Des billots de bois sont empilés sur le terrain qui doit accueillir le projet domiciliaire de Construction Albert.

Des centaines d'arbres ont été coupés sur ce terrain situé aux limites des districts de Nazareth et de Sacré-Cœur à Rimouski. Ils doivent laisser place à environ 150 unités d'habitation construites par le Construction Albert.

Photo : Radio-Canada / Denis Leduc

Radio-Canada

La Ville de Rimouski ignore le nombre exact d'arbres qui ont été coupés dans une petite forêt urbaine où doit se réaliser un vaste projet immobilier tout près du centre-ville. Le maire sortant Marc Parent a expliqué jeudi que la Ville n'avait même pas à délivrer de permis pour autoriser la coupe de ces arbres par le promoteur.

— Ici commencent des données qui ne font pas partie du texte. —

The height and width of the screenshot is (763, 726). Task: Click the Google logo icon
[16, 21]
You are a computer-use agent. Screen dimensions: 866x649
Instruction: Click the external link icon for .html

Radio-Canada a constaté dans les derniers jours que des centaines d'arbres avaient déjà été coupés afin d'ouvrir les rues pour ce projet de 150 logements. Le terrain en question est situé à la frontière des districts de Nazareth et de Sacré-Cœur.

Marc Parent dit qu'ultimement le promoteur, Construction Albert, aurait même pu procéder à une coupe à blanc tout en respectant la réglementation municipale.

Il n'y a pas d'autorisation comme telle. Il s'agit d'un terrain privé à l'intérieur du périmètre urbain et qui est privilégié par la Ville de Rimouski pour être développé. Donc, les permis seront distribués plus tard, mais M. Albert avait tous les droits de procéder. C'est un terrain qu'on appelle "en zone blanche". Il aurait été dans son droit de faire des coupes à blanc, même, précise-t-il à ce sujet.

Un terrain sur lequel du déboisement a été effectué.

La préparation des terrains qui doivent accueillir environ 150 logements est commencée.

Photo : Radio-Canada / Jean-Luc Blanchet

Le maire explique aussi que de nombreux urbanistes plaident désormais pour la densification des centres-villes et la fin de l'étalement urbain, notamment pour faciliter les transports et réduire les gaz à effet de serre.

On a accès ici à un terrain qui est à quelques kilomètres du centre-ville, qui cadre parfaitement bien avec les stratégies des urbanistes, à savoir, développer dans les milieux les plus concentrés possible. Donc ultimement, c'est une bonne décision. Plusieurs des gens qui vont demeurer ici vont probablement choisir d'aller travailler en vélo, de prendre le transport urbain, soutient Marc Parent.

Selon la réglementation municipale, un citoyen qui coupe un arbre sur son terrain a besoin d'un permis de la ville et il doit s'engager à planter un nouvel arbre.

Le maire dit que ces obligations ne s'appliquent pas quand il s'agit d'un promoteur qui veut réaliser un projet sur un terrain vacant.

Le Service d'urbanisme tente de faire un décompte exact des arbres abattus pour le projet de Construction Albert.